• [Exercise] Determine how many lines of the listing below contain the string "magnifier", treating uppercase and lowercase letters as different, and reply with that number only.
--- Begin ---
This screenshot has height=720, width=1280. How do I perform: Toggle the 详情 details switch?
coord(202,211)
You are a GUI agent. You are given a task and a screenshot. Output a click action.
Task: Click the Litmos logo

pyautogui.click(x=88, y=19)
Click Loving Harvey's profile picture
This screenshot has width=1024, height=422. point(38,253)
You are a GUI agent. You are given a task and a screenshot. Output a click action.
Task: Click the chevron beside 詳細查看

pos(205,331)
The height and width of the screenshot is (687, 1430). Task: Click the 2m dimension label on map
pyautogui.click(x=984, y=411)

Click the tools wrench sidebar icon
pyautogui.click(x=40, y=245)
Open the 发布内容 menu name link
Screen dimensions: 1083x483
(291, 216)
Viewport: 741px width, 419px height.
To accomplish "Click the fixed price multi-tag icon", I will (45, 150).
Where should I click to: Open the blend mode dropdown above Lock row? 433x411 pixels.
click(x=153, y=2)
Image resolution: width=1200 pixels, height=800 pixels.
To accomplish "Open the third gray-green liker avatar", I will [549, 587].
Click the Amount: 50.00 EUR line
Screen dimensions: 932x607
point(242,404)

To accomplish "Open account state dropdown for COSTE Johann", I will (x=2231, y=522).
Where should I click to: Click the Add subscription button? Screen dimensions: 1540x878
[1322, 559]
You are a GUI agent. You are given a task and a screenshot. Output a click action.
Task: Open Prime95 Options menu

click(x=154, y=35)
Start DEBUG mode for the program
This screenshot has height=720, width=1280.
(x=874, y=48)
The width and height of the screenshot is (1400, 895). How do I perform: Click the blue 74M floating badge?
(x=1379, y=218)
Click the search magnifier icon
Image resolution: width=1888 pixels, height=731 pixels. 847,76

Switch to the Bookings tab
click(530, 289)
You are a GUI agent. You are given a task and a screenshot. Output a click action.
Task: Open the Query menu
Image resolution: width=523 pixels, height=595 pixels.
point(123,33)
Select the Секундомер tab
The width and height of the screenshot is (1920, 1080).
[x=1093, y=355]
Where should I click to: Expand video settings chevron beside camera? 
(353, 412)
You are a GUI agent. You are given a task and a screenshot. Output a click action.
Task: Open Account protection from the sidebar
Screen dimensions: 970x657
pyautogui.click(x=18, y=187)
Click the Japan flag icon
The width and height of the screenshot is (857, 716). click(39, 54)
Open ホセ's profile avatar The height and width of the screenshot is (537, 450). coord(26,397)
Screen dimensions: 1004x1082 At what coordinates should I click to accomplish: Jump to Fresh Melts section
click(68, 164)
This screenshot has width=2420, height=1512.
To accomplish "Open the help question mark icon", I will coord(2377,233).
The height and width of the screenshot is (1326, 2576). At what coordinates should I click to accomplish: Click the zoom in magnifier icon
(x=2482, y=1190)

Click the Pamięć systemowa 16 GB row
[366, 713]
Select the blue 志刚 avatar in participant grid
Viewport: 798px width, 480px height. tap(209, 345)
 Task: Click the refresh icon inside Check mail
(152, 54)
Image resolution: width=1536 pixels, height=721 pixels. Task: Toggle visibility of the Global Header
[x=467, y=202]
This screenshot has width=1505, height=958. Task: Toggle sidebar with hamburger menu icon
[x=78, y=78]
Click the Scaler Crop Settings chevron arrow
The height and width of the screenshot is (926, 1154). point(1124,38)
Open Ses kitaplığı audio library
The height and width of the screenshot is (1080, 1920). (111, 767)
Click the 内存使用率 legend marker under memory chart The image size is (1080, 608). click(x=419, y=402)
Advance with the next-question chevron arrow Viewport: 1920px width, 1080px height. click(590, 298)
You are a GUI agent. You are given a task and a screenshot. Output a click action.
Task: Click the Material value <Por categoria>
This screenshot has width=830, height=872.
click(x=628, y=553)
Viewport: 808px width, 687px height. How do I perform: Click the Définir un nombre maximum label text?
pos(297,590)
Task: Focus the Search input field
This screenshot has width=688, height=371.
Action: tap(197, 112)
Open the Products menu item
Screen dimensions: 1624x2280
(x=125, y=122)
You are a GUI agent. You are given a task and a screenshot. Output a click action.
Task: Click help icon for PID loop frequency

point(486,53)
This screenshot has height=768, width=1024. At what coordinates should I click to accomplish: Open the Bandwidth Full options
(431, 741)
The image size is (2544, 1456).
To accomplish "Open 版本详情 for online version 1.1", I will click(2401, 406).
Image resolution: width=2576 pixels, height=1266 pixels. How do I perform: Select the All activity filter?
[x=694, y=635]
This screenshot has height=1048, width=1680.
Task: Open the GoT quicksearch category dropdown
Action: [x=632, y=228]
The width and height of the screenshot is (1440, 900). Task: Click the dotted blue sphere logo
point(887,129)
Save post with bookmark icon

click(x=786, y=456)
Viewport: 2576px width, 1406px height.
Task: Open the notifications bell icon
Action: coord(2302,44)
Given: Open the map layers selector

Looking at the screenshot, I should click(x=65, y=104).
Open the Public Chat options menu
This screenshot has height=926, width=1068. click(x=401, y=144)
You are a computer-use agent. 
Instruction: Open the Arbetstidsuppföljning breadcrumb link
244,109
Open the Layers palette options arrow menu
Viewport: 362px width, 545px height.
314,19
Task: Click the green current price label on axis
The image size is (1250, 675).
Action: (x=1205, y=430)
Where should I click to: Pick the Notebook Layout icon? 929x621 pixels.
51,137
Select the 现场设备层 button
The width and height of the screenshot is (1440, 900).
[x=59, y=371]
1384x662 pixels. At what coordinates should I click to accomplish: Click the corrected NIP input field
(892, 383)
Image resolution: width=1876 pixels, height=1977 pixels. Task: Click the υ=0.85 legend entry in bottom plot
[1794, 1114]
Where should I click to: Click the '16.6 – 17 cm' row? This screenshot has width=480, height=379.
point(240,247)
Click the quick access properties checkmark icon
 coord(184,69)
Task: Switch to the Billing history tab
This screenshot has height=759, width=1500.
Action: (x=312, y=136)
--- End ---
• [Task answer] 2